It is unclear which test the trial court applied in reaching its determination. After describing the expert witnesses' testimony, the court turned to the question of whether the ordinance was constitutional on its face. However, it immediately quoted the Metzger rule for resolving as-applied challenges to zoning ordinances— namely a "balancing of the injury or loss to the landowner against the gain to the public." Metzger v. Town of Brentwood, 117 N.H. 497, 501, 374 A.2d 954 (1977). It then quoted Brooks for the proposition that "[z]oning ordinances consider and balance the interests of all landowners, and for this reason are subject to our middle tier equal protection test and not the strict scrutiny standard." Brooks, 126 N.H. at 68, 489 A.2d 600. The trial court then followed with an exposition of the intermediate scrutiny test, that the ordinance "`must be reasonable, not arbitrary, and must rest upon some ground of difference having a fair and substantial relation to the object of the legislation.'" Id. at 69, 489 A.2d 600 (quoting Carson v. Maurer, 120 N.H. 925, 932, 424 A.2d 825 (1980)). Finally, the trial court cited the rational basis test for substantive due process claims; namely, "`whether the claimants proved that the provision constitutes a restriction on property rights that is not rationally related to the town's legitimate goals.'" Caspersen v. Town of Lyme, 139 N.H. 637, 642, 661 A.2d 759 (1995) (quoting Asselin v. Town of Conway, 137 N.H. 368, 372, 628 A.2d 247 (1993)).
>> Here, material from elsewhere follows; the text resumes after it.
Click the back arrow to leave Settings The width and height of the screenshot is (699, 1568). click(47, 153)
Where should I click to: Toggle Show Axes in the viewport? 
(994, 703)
After setting forth these various standards of review, the trial court applied them to the expert testimony introduced at trial. It began by stating that, "to be legitimate, the ordinance must be rationally related to the protection of the wetlands." While we agree that rational basis review is the proper standard in this case, we note that a rational relation to the town's objective does not make the objective legitimate. Rather, the goal must itself be legitimate, and additionally the means employed by the town must be rationally related to that end. Taylor, 152 N.H. at 145, 872 A.2d 769. Assuming, however, that the trial court properly began this portion of its order with rational basis review, it ended its facial analysis by holding that the ordinance was not rationally related, was arbitrary and unreasonable, and did not bear a fair and substantial relationship to the protection of wetlands. It thus ruled that the ordinance was invalid on its face.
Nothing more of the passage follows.